Pan Twardowski is a 1921 Polish silent fantasy film directed by Wiktor Biegański and starring Bronisław Oranowski, Wanda Jarszewska and Antoni Nowara-Piekarski. Biegański was hired by the Polish government to make the film in an effort to foster a greater sense of Polish national identity—particularly in the ethnically mixed Upper Silesia. It is one of many films based on the legend of Pan Twardowski, the Polish word "Pan" being a respectable title often given to members of the nobility or diplomats.

==Plot==
According to a 16th-century Polish legend, an occultist from Kraków sold his soul to the Devil in exchange for magic powers, but later reneged on the deal. The character is said to have been based on a real-life 16th century German nobleman who lived in Kraków and Nuremberg. There were many variations of the folktale over the years and since this film is now considered lost, it's impossible to tell which variation of the legend was used for the plot.

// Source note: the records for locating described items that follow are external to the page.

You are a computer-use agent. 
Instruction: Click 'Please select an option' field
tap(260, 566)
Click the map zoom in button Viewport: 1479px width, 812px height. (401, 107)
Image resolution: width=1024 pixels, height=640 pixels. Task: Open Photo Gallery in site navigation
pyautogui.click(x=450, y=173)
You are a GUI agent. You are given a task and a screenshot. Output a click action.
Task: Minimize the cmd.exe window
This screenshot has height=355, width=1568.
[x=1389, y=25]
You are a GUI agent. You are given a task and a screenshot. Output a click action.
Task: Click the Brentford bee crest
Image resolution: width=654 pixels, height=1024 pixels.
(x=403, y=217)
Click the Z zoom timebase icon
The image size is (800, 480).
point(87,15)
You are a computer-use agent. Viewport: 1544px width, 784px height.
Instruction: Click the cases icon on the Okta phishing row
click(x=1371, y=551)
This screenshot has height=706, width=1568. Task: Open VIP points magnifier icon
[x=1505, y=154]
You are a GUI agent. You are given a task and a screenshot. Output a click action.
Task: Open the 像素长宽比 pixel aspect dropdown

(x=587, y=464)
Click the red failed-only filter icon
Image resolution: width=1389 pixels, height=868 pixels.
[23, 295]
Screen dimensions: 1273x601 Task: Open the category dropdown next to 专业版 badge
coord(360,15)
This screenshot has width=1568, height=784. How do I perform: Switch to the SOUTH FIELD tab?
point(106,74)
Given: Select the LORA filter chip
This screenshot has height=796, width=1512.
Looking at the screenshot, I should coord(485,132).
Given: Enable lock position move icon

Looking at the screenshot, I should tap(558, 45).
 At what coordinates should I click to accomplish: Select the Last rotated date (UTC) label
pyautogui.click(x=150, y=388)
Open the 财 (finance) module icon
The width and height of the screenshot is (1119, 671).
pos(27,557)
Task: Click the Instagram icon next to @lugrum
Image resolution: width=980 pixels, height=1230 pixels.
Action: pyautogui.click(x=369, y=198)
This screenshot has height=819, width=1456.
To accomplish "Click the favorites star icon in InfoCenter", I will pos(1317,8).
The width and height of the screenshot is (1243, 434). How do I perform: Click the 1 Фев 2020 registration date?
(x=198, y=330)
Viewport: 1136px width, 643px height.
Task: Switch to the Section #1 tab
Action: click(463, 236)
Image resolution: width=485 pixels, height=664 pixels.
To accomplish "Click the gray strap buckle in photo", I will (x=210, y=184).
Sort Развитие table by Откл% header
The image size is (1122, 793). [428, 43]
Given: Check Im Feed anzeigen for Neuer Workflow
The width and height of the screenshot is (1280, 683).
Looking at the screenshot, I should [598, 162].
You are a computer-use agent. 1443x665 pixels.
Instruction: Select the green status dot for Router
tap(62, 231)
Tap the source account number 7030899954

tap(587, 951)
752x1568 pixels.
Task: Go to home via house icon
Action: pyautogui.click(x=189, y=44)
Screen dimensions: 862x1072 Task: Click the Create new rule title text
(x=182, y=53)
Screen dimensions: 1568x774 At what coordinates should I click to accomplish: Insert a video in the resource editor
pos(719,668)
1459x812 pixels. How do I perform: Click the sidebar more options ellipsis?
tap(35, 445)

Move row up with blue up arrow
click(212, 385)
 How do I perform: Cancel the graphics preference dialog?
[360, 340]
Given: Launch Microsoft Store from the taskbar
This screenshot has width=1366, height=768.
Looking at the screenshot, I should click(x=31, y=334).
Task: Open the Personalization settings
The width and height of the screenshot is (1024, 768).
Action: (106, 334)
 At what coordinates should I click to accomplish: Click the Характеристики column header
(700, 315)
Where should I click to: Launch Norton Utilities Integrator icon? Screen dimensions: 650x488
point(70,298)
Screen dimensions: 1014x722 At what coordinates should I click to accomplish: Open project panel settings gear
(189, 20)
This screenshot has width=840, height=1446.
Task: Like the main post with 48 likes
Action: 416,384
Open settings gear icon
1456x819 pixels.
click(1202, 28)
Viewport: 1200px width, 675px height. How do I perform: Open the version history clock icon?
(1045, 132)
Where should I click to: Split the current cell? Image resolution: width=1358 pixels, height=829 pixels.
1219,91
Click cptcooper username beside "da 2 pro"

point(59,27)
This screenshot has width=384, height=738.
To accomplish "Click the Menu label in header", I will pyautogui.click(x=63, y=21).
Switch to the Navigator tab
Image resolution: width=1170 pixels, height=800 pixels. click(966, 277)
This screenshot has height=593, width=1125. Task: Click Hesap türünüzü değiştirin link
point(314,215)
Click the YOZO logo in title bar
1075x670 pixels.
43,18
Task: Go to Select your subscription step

But the 1936 sound film remake is said to have followed the story of this film closely, so the two films' storylines must be very similar.

==Cast==
- Bronisław Oranowski as Mr. Twardowski
- Wanda Jarszewska as Mrs. Twardowska
- Antoni Nowara-Piekarski as Iwan IV Groźny
- Maria Krzyżanowska as Królowa nimf
- Mila Kamińska as Ulubienica cara
- Antoni Siemaszko as Stary bojar
- Władysław Grabowski as Młody Bojar
- Stanisław Bryliński as Diabeł
- Paweł Dydek-Dudziński as Pokurcz
- Władysław Lenczewski
- Stanisława Umińska
- Bruno Winawer
- Zofia Żukowska

==Bibliography==
- Skaff, Sheila. The Law of the Looking Glass: Cinema in Poland, 1896–1939. Ohio University Press, 2008.